--- Exercise input ---
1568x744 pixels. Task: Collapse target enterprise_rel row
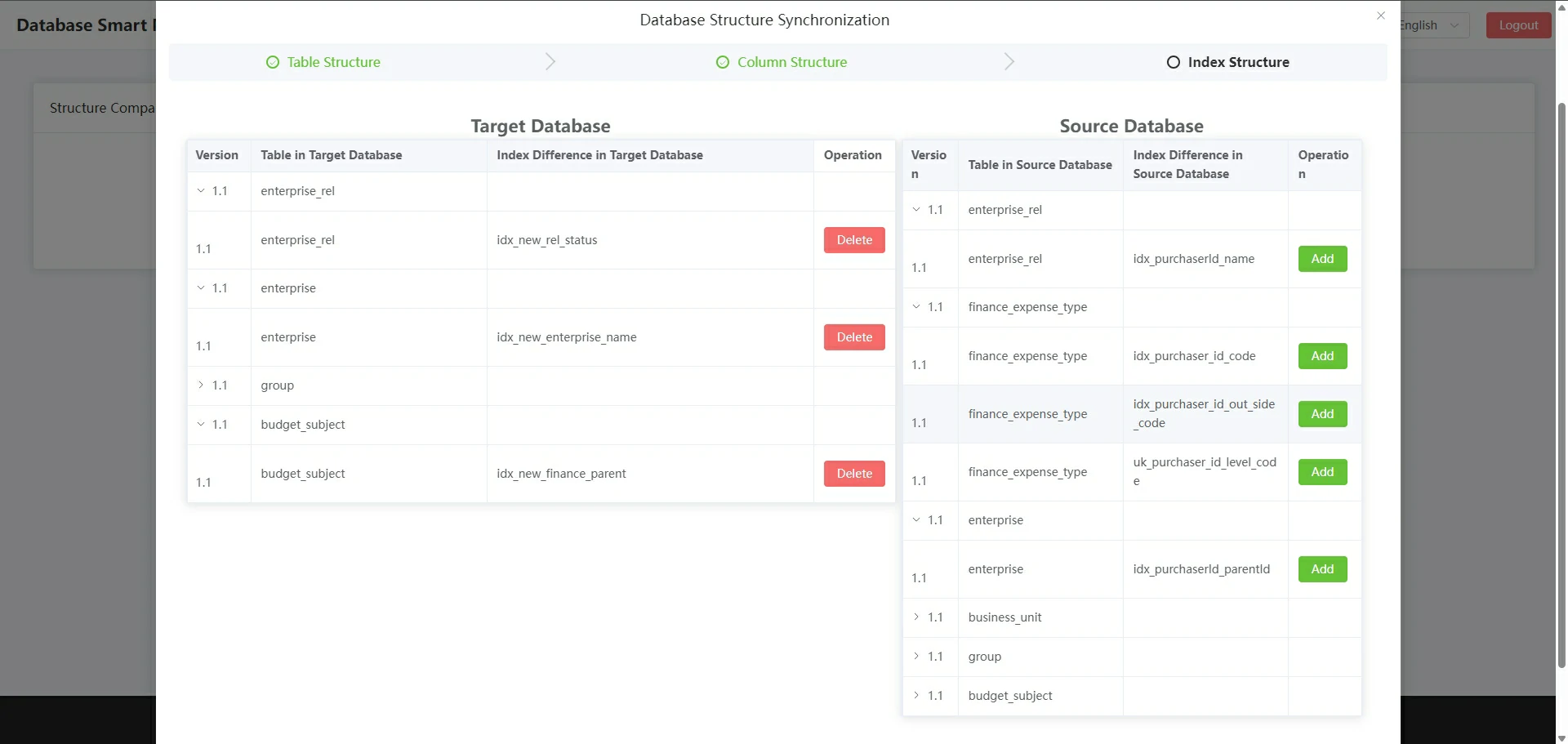click(201, 191)
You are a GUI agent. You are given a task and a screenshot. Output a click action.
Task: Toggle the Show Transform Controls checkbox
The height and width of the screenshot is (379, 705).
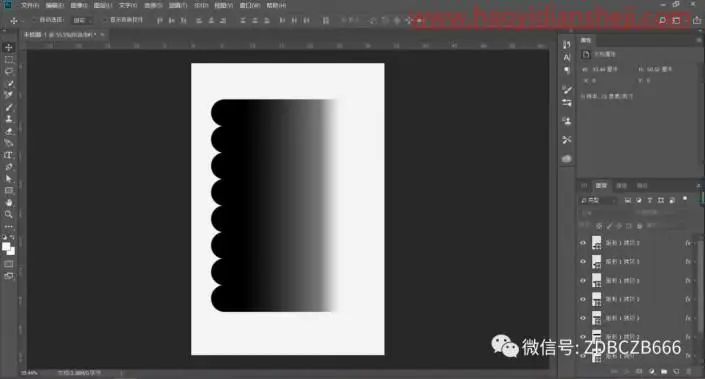pos(104,20)
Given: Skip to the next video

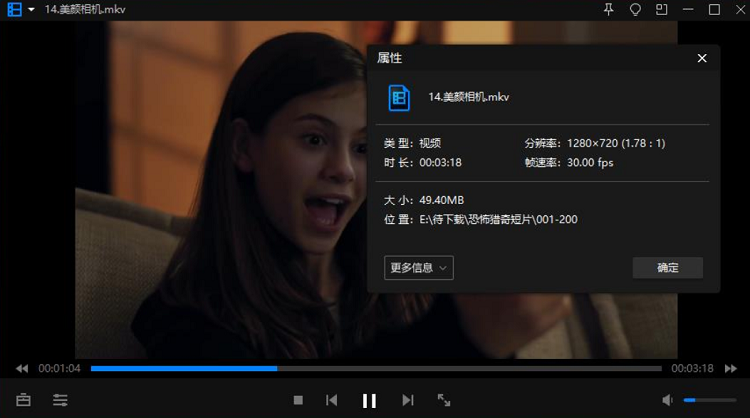Looking at the screenshot, I should point(407,400).
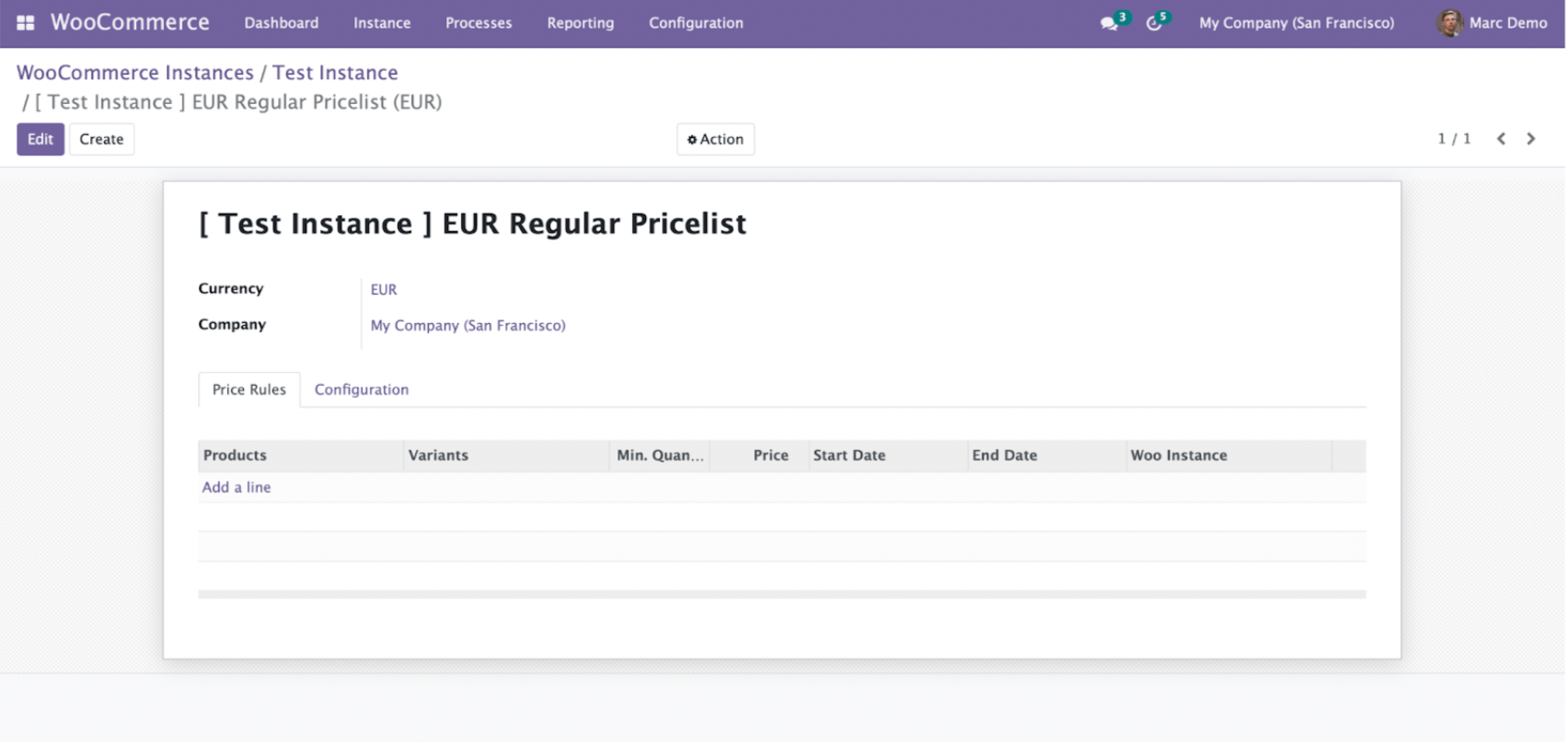1568x742 pixels.
Task: Go to previous record arrow
Action: (x=1501, y=139)
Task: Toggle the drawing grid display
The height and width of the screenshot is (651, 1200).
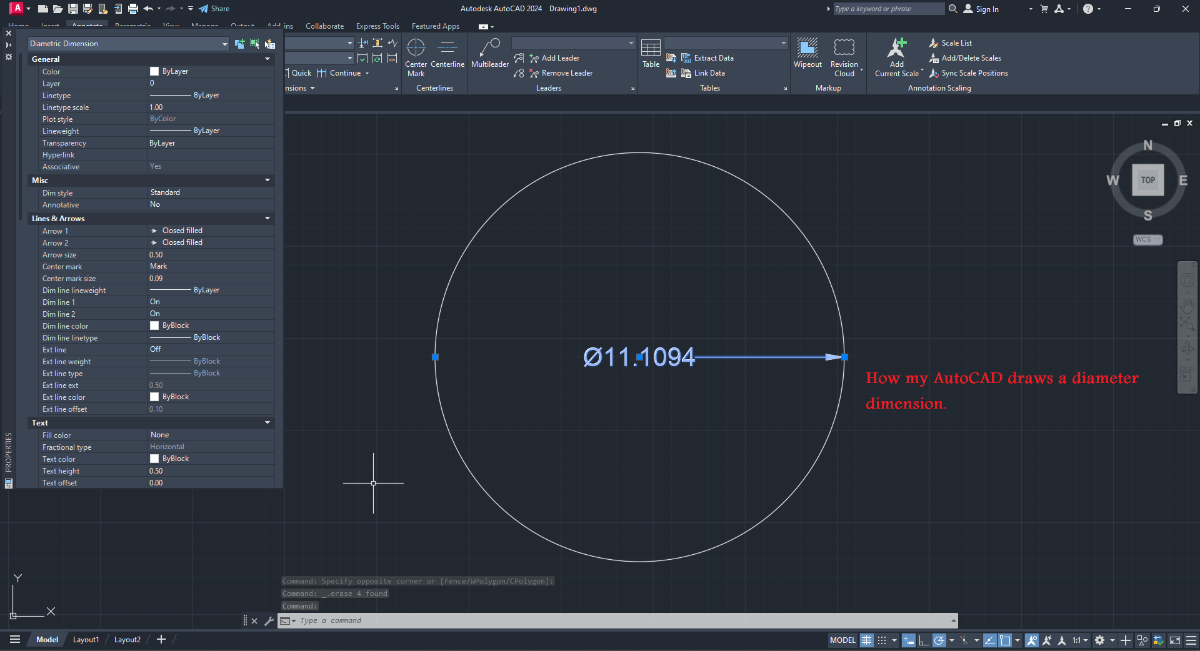Action: 867,640
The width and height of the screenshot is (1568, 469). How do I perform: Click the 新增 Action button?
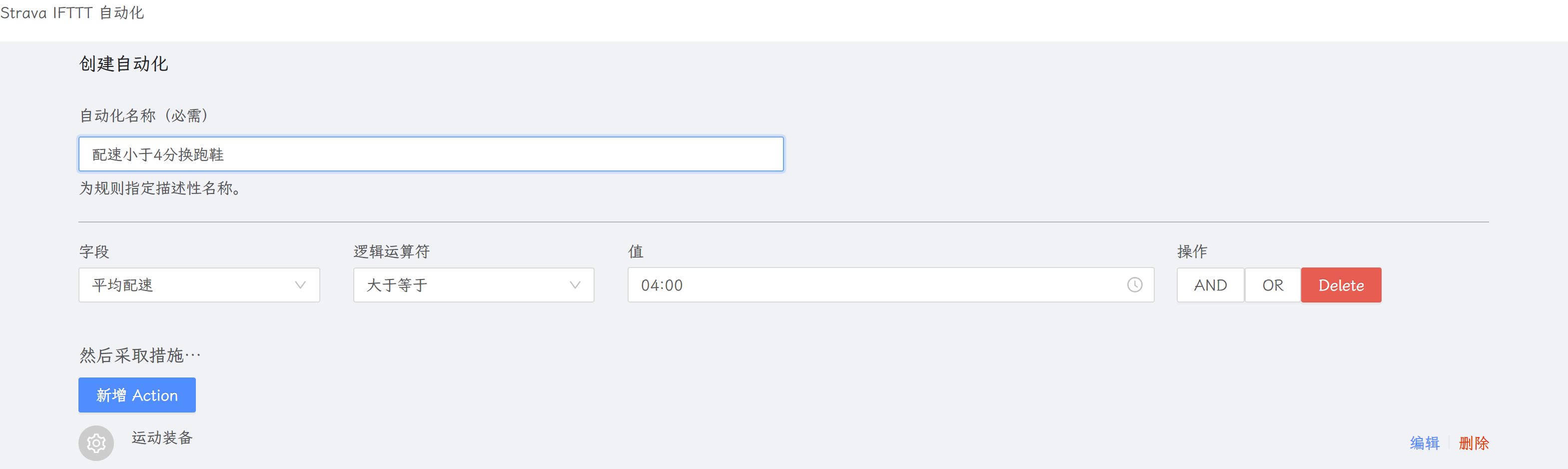(137, 396)
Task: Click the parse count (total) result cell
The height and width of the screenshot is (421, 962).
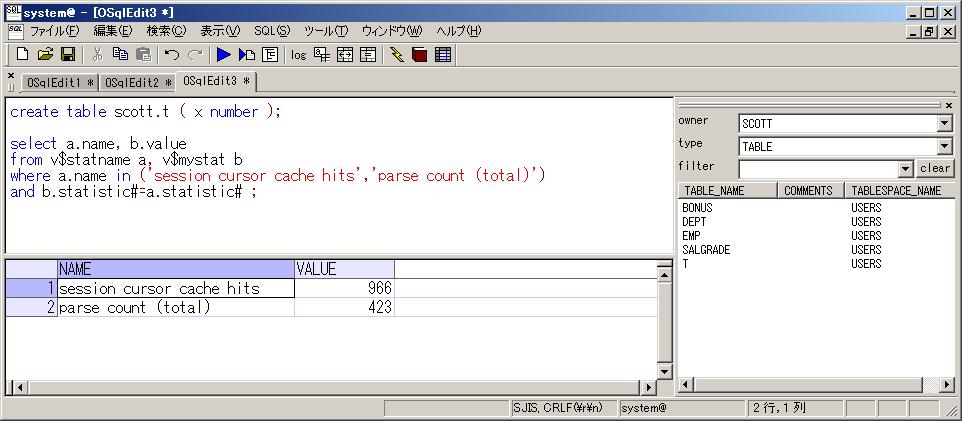Action: 175,308
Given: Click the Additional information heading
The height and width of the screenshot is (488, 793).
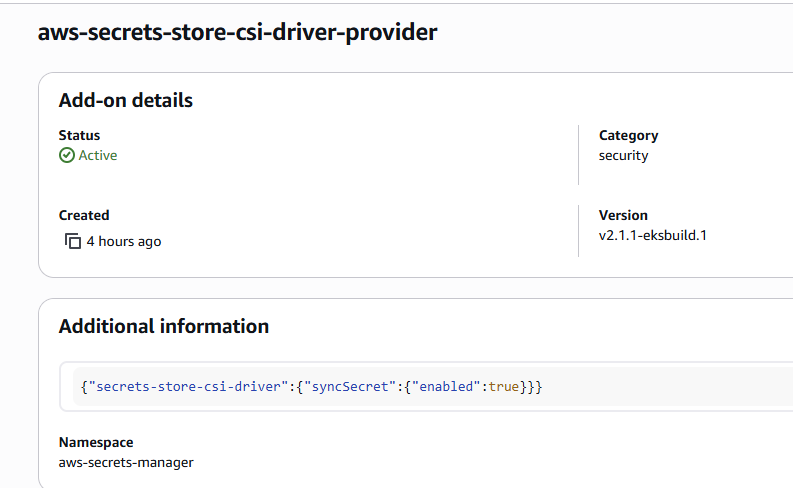Looking at the screenshot, I should [x=164, y=326].
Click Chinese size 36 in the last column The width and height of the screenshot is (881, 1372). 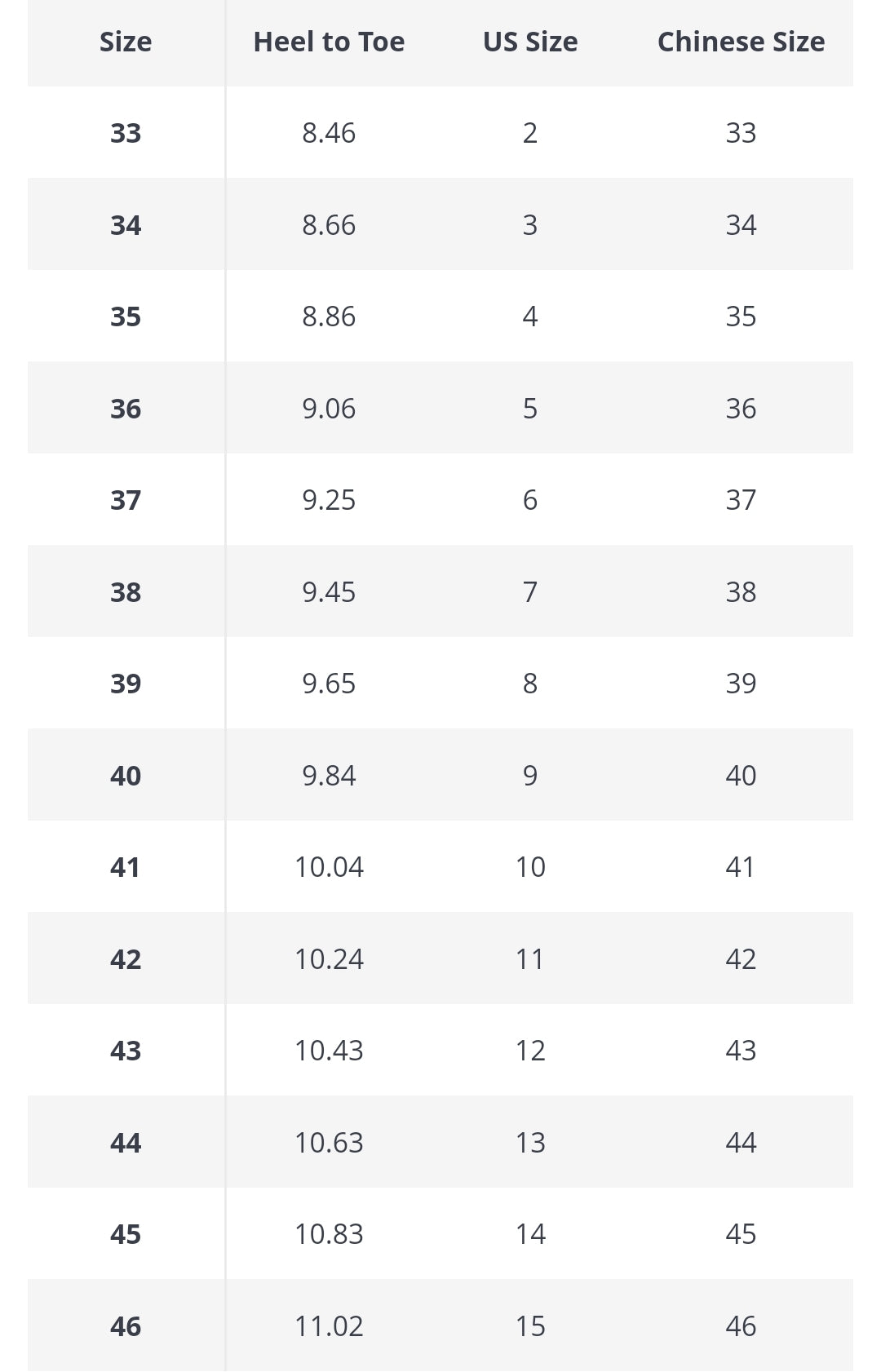coord(741,409)
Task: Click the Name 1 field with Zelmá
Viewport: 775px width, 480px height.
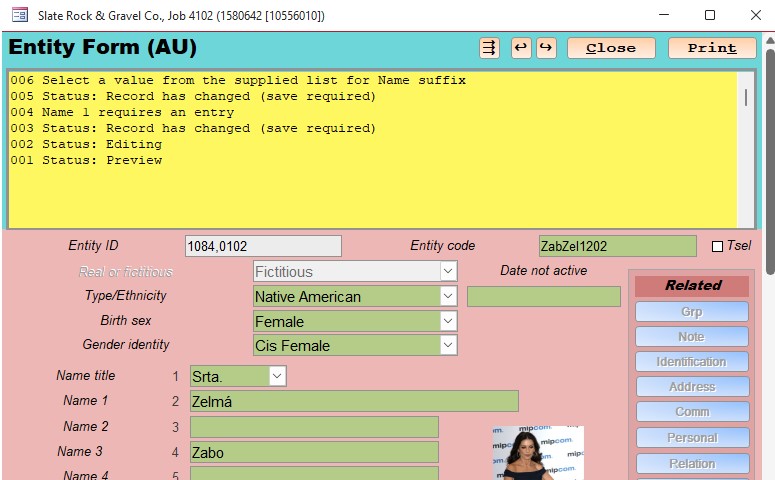Action: (353, 401)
---
**Directions**
Wherever the word "Toggle" appears in the listing above, copy the whole line.

**Task result**
Task: Toggle the Show Transform Controls checkbox
Task: Toggle the drawing grid display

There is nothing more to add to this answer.